Birth of Lindsay Hassett, perhaps best remembered as the Australian captain who lost the Ashes after 19 years despite winning the toss in all five Tests. But even in that 1953 series, his last, he demonstrated what a superb little batsman he was, hitting hundreds at Lord's. He averaged 46.56 in a Test career that had started in 1938.

On a difficult pitch at Lord's, Kent's stylish England allrounder Frank Woolley "showed all his well-known skill" (said Wisden) in hitting 176 against Middlesex. This made him the sixth man to make 100 first-class hundreds. He finished his career with 145 centuries and scored a total of 58,969 first-class runs, second on the all-time list. He was also one of the greatest fielders of all time, the only non-wicketkeeper to take 1000 catches.

The last hurrah of Denis Compton. Forced to retire by an ongoing knee problem that had dogged him for the best part of a decade, Compton signed off with 143 against Worcestershire at Lord's.

Ravindu Shah, who was born today, burst on to the scene in 1998 with three half-centuries in his first ODI series. Given his consistency, style and wristy strokeplay, Shah was soon talked about as a batsman of genuine class. He had an impressive 2003 World Cup with two half-centuries in the league stages and contributions of 34 and 46 besides. In the lead-up to the 2007 World Cup he scored his maiden ODI hundred, against Scotland, and followed it with a half-century against New Zealand in the tournament. However, he was unable to completely live up to his promise due to injury and had his opportunities for Kenya curtailed as a result of infighting within the board.

Pakistan were sliding to an innings defeat when Asif Iqbal was joined by Intikhab Alam at The Oval. Together they put on 190 for the ninth wicket, a Test record that lasted until 1997-98. Intikhab's 51 was an ideal foil for Asif's joyful 146 off 244 balls. Pakistan lost the Test and the series, but its final day belonged to them.

Australia finished the match at The Oval and the series on 27 for 5, relieved to cling on for a draw but leaving the Ashes in England. Jim Laker took the last wicket, his 46th in the five matches, a record for a series in England. Nineteen of them were taken in the previous match, the famous fourth Test at Old Trafford.

The birth of Tony MacGibbon, the fast-medium bowler who spearheaded New Zealand's attack from 1950 to 1958. He was also a useful late-order batsman and a superb slip fielder. On the 1953-54 tour of South Africa he was crippled by enteritis, but still took 22 Test wickets. His 35 runs in a low-scoring match in Auckland in 1955-56 contributed considerably to New Zealand's maiden Test victory, against West Indies.
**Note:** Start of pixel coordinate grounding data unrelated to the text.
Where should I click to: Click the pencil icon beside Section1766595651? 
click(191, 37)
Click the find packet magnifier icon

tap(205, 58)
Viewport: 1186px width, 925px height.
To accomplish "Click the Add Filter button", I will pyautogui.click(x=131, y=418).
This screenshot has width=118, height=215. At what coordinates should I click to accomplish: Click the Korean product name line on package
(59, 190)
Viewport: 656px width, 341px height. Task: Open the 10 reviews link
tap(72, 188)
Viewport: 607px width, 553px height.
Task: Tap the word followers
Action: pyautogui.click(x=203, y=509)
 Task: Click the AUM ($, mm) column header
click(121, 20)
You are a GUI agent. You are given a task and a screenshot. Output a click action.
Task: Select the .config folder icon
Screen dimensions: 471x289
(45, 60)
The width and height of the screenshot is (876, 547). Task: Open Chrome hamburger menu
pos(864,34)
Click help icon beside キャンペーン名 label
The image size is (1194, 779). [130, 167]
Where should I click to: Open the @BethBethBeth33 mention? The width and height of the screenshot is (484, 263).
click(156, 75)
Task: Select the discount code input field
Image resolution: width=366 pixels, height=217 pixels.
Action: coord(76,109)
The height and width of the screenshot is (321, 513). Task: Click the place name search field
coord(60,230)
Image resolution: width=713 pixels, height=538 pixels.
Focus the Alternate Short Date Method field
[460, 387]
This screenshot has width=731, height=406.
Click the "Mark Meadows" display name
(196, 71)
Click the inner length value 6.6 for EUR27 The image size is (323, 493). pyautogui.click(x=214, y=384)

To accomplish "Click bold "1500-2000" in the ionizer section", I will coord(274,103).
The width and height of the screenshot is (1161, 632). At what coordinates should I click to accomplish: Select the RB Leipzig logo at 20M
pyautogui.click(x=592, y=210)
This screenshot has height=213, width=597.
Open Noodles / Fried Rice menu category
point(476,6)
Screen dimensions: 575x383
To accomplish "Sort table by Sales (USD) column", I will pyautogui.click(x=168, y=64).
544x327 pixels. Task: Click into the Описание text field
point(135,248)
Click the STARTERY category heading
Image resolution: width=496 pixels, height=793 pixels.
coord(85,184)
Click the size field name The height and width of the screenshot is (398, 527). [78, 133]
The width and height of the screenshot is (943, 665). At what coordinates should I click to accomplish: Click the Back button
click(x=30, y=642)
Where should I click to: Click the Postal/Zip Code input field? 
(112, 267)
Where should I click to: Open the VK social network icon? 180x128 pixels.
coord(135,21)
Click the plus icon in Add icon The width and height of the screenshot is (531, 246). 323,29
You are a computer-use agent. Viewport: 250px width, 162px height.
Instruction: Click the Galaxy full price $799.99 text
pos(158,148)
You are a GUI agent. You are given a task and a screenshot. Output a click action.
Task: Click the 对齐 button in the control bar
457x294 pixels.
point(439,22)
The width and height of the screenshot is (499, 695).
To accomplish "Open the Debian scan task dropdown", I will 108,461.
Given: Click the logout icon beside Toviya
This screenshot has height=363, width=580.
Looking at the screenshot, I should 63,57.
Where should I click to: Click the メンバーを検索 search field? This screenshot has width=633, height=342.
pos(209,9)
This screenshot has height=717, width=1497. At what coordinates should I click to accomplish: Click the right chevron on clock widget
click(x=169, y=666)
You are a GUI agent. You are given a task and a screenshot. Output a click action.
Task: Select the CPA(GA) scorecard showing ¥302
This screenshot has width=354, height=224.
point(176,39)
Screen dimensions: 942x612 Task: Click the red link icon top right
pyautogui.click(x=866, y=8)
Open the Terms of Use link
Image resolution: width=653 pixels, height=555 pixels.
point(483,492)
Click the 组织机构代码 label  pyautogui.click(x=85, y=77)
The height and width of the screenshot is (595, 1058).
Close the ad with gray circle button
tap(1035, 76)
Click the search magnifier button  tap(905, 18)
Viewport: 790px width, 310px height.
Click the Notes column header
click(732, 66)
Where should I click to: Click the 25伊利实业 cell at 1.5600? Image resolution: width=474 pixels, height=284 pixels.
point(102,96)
In Somerset's second innings in Weston-super-Mare, Yorkshire slow left-armer Alonzo Drake took all ten wickets, in 8.5 overs, finishing with figures of 10 for 35. He bowled unchanged throughout both innings.

Death of a South African who was one of only 13 players to have made a Test debut after the age of 40. Geoff Chubb was that rarity in Test cricket, an opening bowler who played in glasses. When he made his debut, at Trent Bridge in 1951, he joined two other 40-year-olds in the team, Eric Rowan and captain Dudley Nourse. South Africa won by 71 runs. In this, his only Test series, Chubb had innings figures of 5 for 77 at Old Trafford.